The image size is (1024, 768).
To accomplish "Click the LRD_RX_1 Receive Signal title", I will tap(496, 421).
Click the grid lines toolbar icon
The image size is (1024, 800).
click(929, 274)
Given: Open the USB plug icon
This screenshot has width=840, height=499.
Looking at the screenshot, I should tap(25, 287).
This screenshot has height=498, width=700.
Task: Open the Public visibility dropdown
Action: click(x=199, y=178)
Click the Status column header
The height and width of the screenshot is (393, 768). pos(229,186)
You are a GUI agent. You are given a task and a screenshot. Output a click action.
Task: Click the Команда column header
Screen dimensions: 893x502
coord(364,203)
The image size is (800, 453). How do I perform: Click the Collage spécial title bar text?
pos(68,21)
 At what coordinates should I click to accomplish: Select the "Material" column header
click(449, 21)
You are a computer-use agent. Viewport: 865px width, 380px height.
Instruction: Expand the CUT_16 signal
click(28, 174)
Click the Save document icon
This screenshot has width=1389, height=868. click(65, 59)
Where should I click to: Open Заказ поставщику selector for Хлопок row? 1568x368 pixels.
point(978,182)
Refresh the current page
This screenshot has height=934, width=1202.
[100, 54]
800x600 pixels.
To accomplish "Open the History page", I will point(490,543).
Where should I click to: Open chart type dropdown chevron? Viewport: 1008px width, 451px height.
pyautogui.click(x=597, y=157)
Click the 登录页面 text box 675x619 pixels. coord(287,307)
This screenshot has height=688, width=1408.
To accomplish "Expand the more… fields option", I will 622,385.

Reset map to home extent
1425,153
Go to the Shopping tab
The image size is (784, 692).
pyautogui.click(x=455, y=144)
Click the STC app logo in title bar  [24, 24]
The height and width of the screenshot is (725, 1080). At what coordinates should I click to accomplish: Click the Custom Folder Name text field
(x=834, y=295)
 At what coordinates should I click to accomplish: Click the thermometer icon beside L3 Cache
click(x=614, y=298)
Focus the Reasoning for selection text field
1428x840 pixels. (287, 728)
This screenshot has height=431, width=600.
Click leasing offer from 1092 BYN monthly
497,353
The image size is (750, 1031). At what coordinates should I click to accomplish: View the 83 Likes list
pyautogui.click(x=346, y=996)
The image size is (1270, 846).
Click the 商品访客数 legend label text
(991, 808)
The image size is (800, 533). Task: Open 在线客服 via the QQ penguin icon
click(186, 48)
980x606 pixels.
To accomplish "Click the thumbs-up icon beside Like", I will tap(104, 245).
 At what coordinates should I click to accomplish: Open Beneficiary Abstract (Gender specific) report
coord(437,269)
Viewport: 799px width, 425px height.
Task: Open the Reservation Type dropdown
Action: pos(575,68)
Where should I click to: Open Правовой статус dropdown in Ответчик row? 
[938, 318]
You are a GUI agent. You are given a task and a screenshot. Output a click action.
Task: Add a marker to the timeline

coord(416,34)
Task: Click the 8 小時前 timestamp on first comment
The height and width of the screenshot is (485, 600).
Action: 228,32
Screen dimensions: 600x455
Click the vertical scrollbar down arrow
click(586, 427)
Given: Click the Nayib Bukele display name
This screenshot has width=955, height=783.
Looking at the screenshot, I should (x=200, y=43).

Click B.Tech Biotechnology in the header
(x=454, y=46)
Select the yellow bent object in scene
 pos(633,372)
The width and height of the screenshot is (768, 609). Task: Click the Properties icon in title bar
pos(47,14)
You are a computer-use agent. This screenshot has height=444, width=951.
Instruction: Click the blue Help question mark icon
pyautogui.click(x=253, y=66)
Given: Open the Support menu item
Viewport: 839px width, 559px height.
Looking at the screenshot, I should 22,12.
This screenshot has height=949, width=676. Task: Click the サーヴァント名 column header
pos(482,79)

:::::

How to complete this task: Transcribe the whole listing word for word.

Answer:
The image size is (1024, 768).
To accomplish "Click the LRD_RX_1 Receive Signal title", I will tap(496, 421).
Click the grid lines toolbar icon
The image size is (1024, 800).
click(929, 274)
Given: Open the USB plug icon
This screenshot has width=840, height=499.
Looking at the screenshot, I should tap(25, 287).
This screenshot has height=498, width=700.
Task: Open the Public visibility dropdown
Action: click(x=199, y=178)
Click the Status column header
The height and width of the screenshot is (393, 768). pos(229,186)
You are a GUI agent. You are given a task and a screenshot. Output a click action.
Task: Click the Команда column header
Screen dimensions: 893x502
coord(364,203)
The image size is (800, 453). How do I perform: Click the Collage spécial title bar text?
pos(68,21)
 At what coordinates should I click to accomplish: Select the "Material" column header
click(449, 21)
You are a computer-use agent. Viewport: 865px width, 380px height.
Instruction: Expand the CUT_16 signal
click(28, 174)
Click the Save document icon
This screenshot has width=1389, height=868. click(65, 59)
Where should I click to: Open Заказ поставщику selector for Хлопок row? 1568x368 pixels.
point(978,182)
Refresh the current page
This screenshot has height=934, width=1202.
[100, 54]
800x600 pixels.
To accomplish "Open the History page", I will point(490,543).
Where should I click to: Open chart type dropdown chevron? Viewport: 1008px width, 451px height.
pyautogui.click(x=597, y=157)
Click the 登录页面 text box 675x619 pixels. coord(287,307)
This screenshot has height=688, width=1408.
To accomplish "Expand the more… fields option", I will 622,385.

Reset map to home extent
1425,153
Go to the Shopping tab
The image size is (784, 692).
pyautogui.click(x=455, y=144)
Click the STC app logo in title bar  [24, 24]
The height and width of the screenshot is (725, 1080). At what coordinates should I click to accomplish: Click the Custom Folder Name text field
(x=834, y=295)
 At what coordinates should I click to accomplish: Click the thermometer icon beside L3 Cache
click(x=614, y=298)
Focus the Reasoning for selection text field
1428x840 pixels. (287, 728)
This screenshot has height=431, width=600.
Click leasing offer from 1092 BYN monthly
497,353
The image size is (750, 1031). At what coordinates should I click to accomplish: View the 83 Likes list
pyautogui.click(x=346, y=996)
The image size is (1270, 846).
Click the 商品访客数 legend label text
(991, 808)
The image size is (800, 533). Task: Open 在线客服 via the QQ penguin icon
click(186, 48)
980x606 pixels.
To accomplish "Click the thumbs-up icon beside Like", I will tap(104, 245).
 At what coordinates should I click to accomplish: Open Beneficiary Abstract (Gender specific) report
coord(437,269)
Viewport: 799px width, 425px height.
Task: Open the Reservation Type dropdown
Action: pos(575,68)
Where should I click to: Open Правовой статус dropdown in Ответчик row? 
[938, 318]
You are a GUI agent. You are given a task and a screenshot. Output a click action.
Task: Add a marker to the timeline

coord(416,34)
Task: Click the 8 小時前 timestamp on first comment
The height and width of the screenshot is (485, 600).
Action: 228,32
Screen dimensions: 600x455
Click the vertical scrollbar down arrow
click(586, 427)
Given: Click the Nayib Bukele display name
This screenshot has width=955, height=783.
Looking at the screenshot, I should (x=200, y=43).

Click B.Tech Biotechnology in the header
(x=454, y=46)
Select the yellow bent object in scene
 pos(633,372)
The width and height of the screenshot is (768, 609). Task: Click the Properties icon in title bar
pos(47,14)
You are a computer-use agent. This screenshot has height=444, width=951.
Instruction: Click the blue Help question mark icon
pyautogui.click(x=253, y=66)
Given: Open the Support menu item
Viewport: 839px width, 559px height.
Looking at the screenshot, I should 22,12.
This screenshot has height=949, width=676. Task: Click the サーヴァント名 column header
pos(482,79)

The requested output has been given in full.